Mace mumbled something, and Carter turned him over. He couldn't distinguish between Mace's uniform and his legs; they were all a dark red mess, with just a stretch of skin and bone keeping his left foot attached to his leg.
"Where does it hurt?" Carter asked. "What should I do? Are you OK?"
He applied a tourniquet to Mace's shredded left leg, then used a tree branch he found to splint his ankle. He took out his special "Israeli" bandage --- elasticized and fitted with a pressure bar, the invention of an Israeli medic --- to stanch bleeding from the largest hole in Mace's abdomen, which was roughly the size of a tangerine.

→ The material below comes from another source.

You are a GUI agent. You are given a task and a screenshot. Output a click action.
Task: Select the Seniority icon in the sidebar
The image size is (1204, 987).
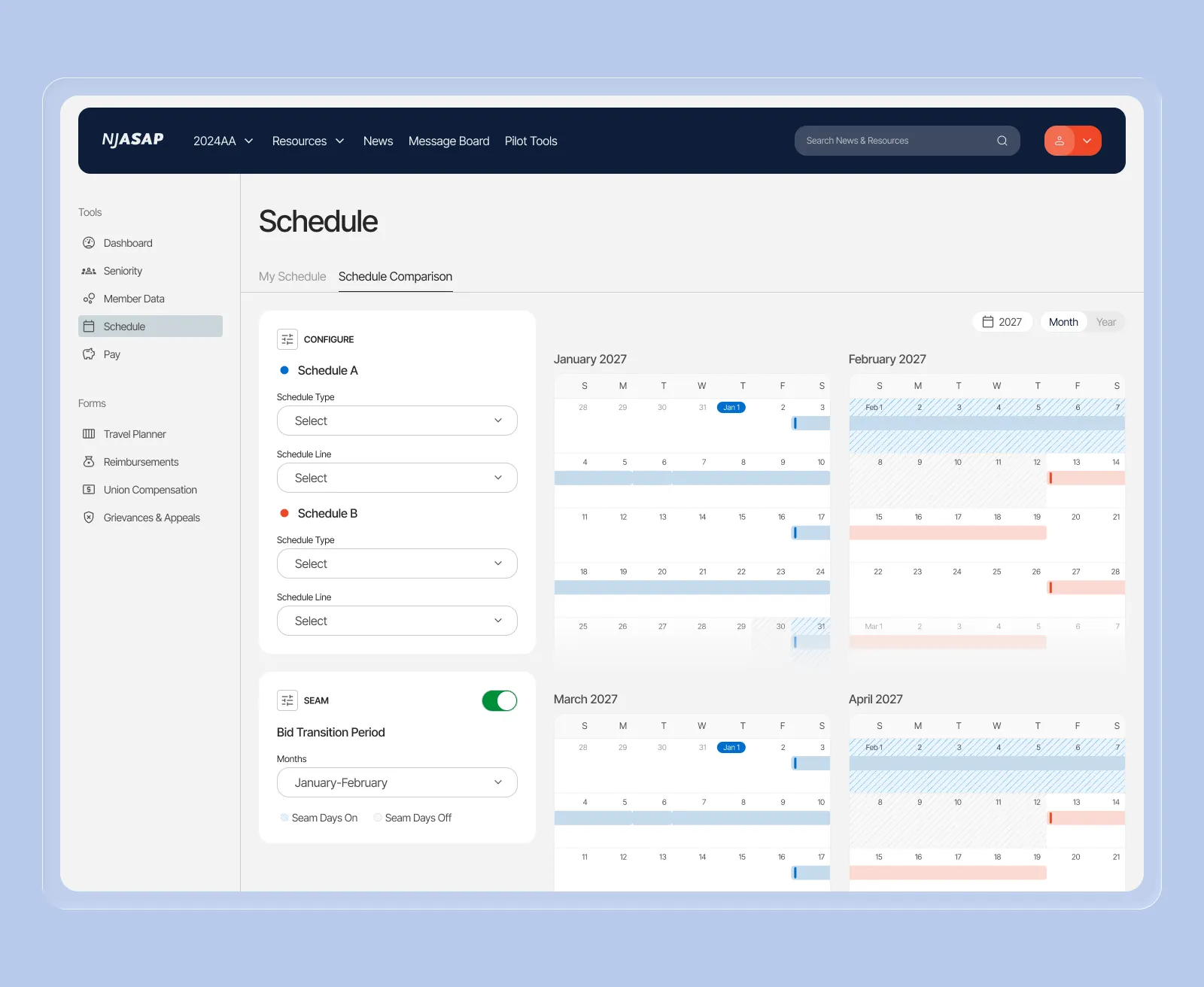point(88,271)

Other cavities were smaller but still gruesome and troubling. One was in the shape of a teardrop, Carter noted. Turning to Mace's bloody right leg, he took out the dagger that'd been a gift from a karaoke buddy back home and cut open Mace's pants.
Using tape and gauze, he then tried to plug the holes in that leg. Mace was in shock and did not seem particularly aware of what was going on. He was pale, and his lips were turning blue.
"Don't worry about your ankle," Carter said. "It will be fine as soon as we can find it."
He thought he could discern the faintest chuckle from Mace.
Carter looked at Gallegos, who was lying facedown next to them.
"Sergeant Gallegos is dead," Mace said.
"I believe you, but I need to check his pulse anyway," Carter replied.
He reached over and felt the carotid artery in the sergeant's neck. There was no pulse.
"OK," Carter told Mace, "you play dead. I'm going to check with Larson about what we should do now."
He ran back to the Humvee.
"I don't think it's safe to take him to the bridge, it's too exposed," Carter explained to Larson. "The truck's the only safe place."
Larson agreed and got out of the truck to provide cover for Carter. Carter scurried back to Mace and reached down to hoist him up. He thought about his lifeguard training and how he would've picked Mace up if instead of being shot up he were drowning in a swimming pool. Carter told Mace to wrap his hands around his neck, and then he slid his left arm around Mace's back and under his arms, and his right arm under his legs.
Cradling him that way, he carried the wounded soldier while bullets flew by them, tripping over ammo cans and pieces of generator wreckage as they went, until at last they reached the Humvee, where Carter carefully placed Mace in the front seat.
Sitting in the Humvee, it became clear Mace's wounds were so serious that Carter knew he would die if he didn't receive medical attention soon.
"That settles it," he told Larson. "I'm going on a recon. If I'm not back in 10 minutes, either I made it or don't worry about me."
So much had happened, but in fact it had been only minutes earlier that the other three men in the truck had jumped into the maelstrom. Gallegos had been killed, Mace gravely wounded, and Martin unaccounted for. Carter hopped out of the Humvee and sprinted to the corner of the latrines, where he took a knee.
He'd made it. He gasped for air.
Carter glimpsed Mace's gun at the corner of the laundry room. That was as far as he'd gotten, Carter figured. He saw Gallegos's radio and snagged it.
"This is Blue Four Golf --- is anyone still alive?" he asked.
He heard some sort of response in English; he wasn't sure exactly what was being said, but it was enough to send him on a sprint back to the Humvee to give the radio to Larson, who dialed up the operations center. At the operations center, (Lt. Andrew) Bundermann got on the radio. "Red Dragon, what's going on?" he asked Larson.
"I'm with Carter," Larson said. "We got Mace. Mace is pretty jacked up. We need to get him to the aid station." And then, with gratitude in his voice, he added, "We didn't know if anyone else was still alive!"
There was a stretcher near their position --- someone had brought it out earlier and leaned it up near the truck. Now Bundermann wanted to know if Larson and Carter could get Mace onto it.